Ein indirekter Rechtsschutz weil wir Anwälte als Mitglieder im Verein haben.

Technische Expertise. Vielleicht weil Amateurfunker sich gut mit Antennen auskennen. Nur so als Beispiel - also im Grunde auf die KnowHoff Expertise von anderen Mitgliedern zugreifen zu können.

Indirekt politisch, weil unsere politischen Bemühungen nur dann Schlagkraft haben wenn hinter den Machern ein großer Verein steht. Mit vielen Mitgliedern.

Und dann ist da noch die Vereinskasse die man für erhebliche Dinge grundsätzlich auch in Anspruch nehmen kann.

Dann sehr abstrakt: das Netzbetreiber-Priveleg kann ein einzelner kleiner Mensch kaum wirklich in Anspruch nehmen, das geht nur wenn hinter dem Einzelnen eine echte Struktur wie z.B. Freifunk steht.

Das alles sind eher meine Gedanken als ein solides Statement - ich würde es hier gerne mit der Realität abgleichen.

Lass uns diskutieren.

#7

Grade bei Freifunk ist die Organisation als Verein kontraproduktiv — nicht zuletzt bei der Gemeinnützigkeit (vgl. Aberkennungsbescheide). Freifunk will alle ansprechen, einschließen — der typische deutsche Verein zielt auf Leistungen für seine Mitglieder.

Einzig(!) für satzungsgemäße Ausgaben, was bei einem gemeinnützigen Verein die Mittelverwendung nochmals beschränkt.

1 Like
#8

In einem klassischen Freifunk-Verein gibt es entweder

  • (fast) nur Technikbegeisterte. Die bürokratischen Prozeduren (Buchführung, Tagespost, Mailbearbeitung, Webseitenpflege, Mitgliederverwaltung) werden nur widerwillig und nachlässig gehandhabt.
    Das führt binnen kurzer Zeit zu einem totalen Chaos mit Leuten, die auf Spendenbescheinigungen warten, Mitgliedsanträge nicht bearbeitet bekommen, falsch verbuchten Großspenden.
    Da hift dann auch nicht, dass einmal im Jahr eine neue motivierte Person an Bord kommt und nach kurzer Zeit ob des vorgefundenen Chaos hinter den Kulissen das Handtuch wirft.

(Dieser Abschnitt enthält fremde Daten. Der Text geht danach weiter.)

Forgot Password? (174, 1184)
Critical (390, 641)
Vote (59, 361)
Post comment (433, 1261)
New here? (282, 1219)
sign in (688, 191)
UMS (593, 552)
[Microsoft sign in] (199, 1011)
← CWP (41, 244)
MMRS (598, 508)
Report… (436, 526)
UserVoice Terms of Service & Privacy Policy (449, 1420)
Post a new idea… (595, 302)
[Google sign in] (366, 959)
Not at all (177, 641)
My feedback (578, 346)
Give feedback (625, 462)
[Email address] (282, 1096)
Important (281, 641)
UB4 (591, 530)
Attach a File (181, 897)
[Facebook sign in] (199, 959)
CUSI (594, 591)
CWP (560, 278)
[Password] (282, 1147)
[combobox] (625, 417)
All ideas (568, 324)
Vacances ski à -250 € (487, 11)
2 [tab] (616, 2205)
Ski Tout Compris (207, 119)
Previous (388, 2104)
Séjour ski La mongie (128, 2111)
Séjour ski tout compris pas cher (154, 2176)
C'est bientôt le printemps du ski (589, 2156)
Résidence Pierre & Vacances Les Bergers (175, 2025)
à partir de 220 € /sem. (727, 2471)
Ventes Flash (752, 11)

  • Es gibt ein erfahrenes Team von Leuten, die wissen wie man einen Verein die Gemeinnützigkeit erhält. Und auch Geld samt Förderprojekte samt Geldern nicht nur heranholen, sondern auch deren Verwendung ordnungsgemäß durchführen, damit’s “auch ein nächstes Mal” gibt.
    Das führt dann dazu, dass sie beständig den “echten” Freifunkenden im Verein erklären, was alles nicht möglich ist, weil eben keine satzungsgemäße Verwendung und dass sie wenn sie so etwas wollen das halt privat organisieren und bezahlen sollen.
    Bei den geförderten Projekten nerven sie dann die Freifunkenden mit der Einhaltung von Regeln wie Ausschreibungen für Server (mit mehreren echten Angeboten), Montage von Antennen ausschließlich über Fachfirmen aus Haftungsgründen und Ablieferung von plausiblen (eventuell sogar zutreffenden) Berichten zum Nachweis der Mittelverwendung.